- Anggota Komisi E DPRD DKI Jakarta Astrid Kuya mendorong penambahan kuota Sekolah Swasta Gratis pada tahun 2027.
- Perluasan kuota sekolah gratis di Gedung DPRD DKI Jakarta pada Rabu 9 September 2026 ini bertujuan mengatasi siswa pemegang KJP yang tersisih.
- Dinas Pendidikan DKI Jakarta diharapkan mampu melipatgandakan kuota sekolah swasta gratis agar motivasi belajar anak dan orang tua meningkat.
Suara.com - Anggota Komisi E DPRD DKI Jakarta, Astrid Kuya mendorong penambahan kuota Sekolah Swasta Gratis (SSG) pada 2027.
Langkah perluasan ini dinilai sangat krusial mengingat banyaknya peserta didik penerima Kartu Jakarta Pintar (KJP) yang tersisih akibat pergeseran data pemeringkatan desil.
“Sekarang ini sudah makin banyak pemegang KJP yang terpental ya karena desil. Ini makanya penting sekali dengan sekolah swasta gratis ini,“ ujar Astrid saat rapat kerja Komisi E bersama Dinas Pendidikan DKI Jakarta di Gedung DPRD DKI Jakarta, Rabu (9/9/2026).
Seleksi masuk Sekolah Swasta Gratis yang murni mengacu pada capaian akademik dinilai jauh lebih efektif membangkitkan gairah belajar anak dan memotivasi para orang tua.
“Sekolah swasta gratis ini penting sekali. Hanya perlu nilai. Tidak perlu istilahnya KJP, tidak perlu desil.

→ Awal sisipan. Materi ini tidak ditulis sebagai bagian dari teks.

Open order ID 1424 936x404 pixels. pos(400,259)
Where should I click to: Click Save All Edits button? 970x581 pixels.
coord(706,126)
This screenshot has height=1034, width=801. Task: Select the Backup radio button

Itu memacu anak-anak supaya nilainya bagus, memacu orang tua supaya mendidik anaknya, supaya, 'Ayo nilai kamu bagus biar bisa masuk sekolah swasta gratis', itu suatu hal yang baik, bagus,“ lanjut Astrid.
Prioritas pembiayaan pendidikan dasar, termasuk perluasan Sekolah Luar Biasa (SLB) gratis, diklaim sudah sering disampaikan secara langsung kepada Kepala Dinas Pendidikan DKI Jakarta Nahdiana.
“Saya dari kemarin tuh selalu ngomong sama Bu Nahdiana, 'Bu, sekolah swasta gratis dibanyakin, Bu. SLB gratis dibanyakin, Bu. Itu lebih penting, Bu. Pendidikan dasar lebih penting, Bu',“ kata Astrid.
Menyongsong alokasi program mendatang, Dinas Pendidikan DKI Jakarta diharapkan bisa menambah kuota sekolah swasta gratis hingga dua kali lipat dari yang saat ini sudah tersedia.
Meski data siswa pemegang KJP atau KJMU yang tergeser penyesuaian desil masih bisa diverifikasi ulang, penambahan kuota sekolah swasta gratis tetap dinilai penting.
“Nah, nanti saya pengin di 2027 ini, saya titip pesan dengan Bu Nahdiana, jangan cuma 103 sekolah swasta gratis. Tambahin lagi, kalau perlu 200 lebih,“ tutup Astrid.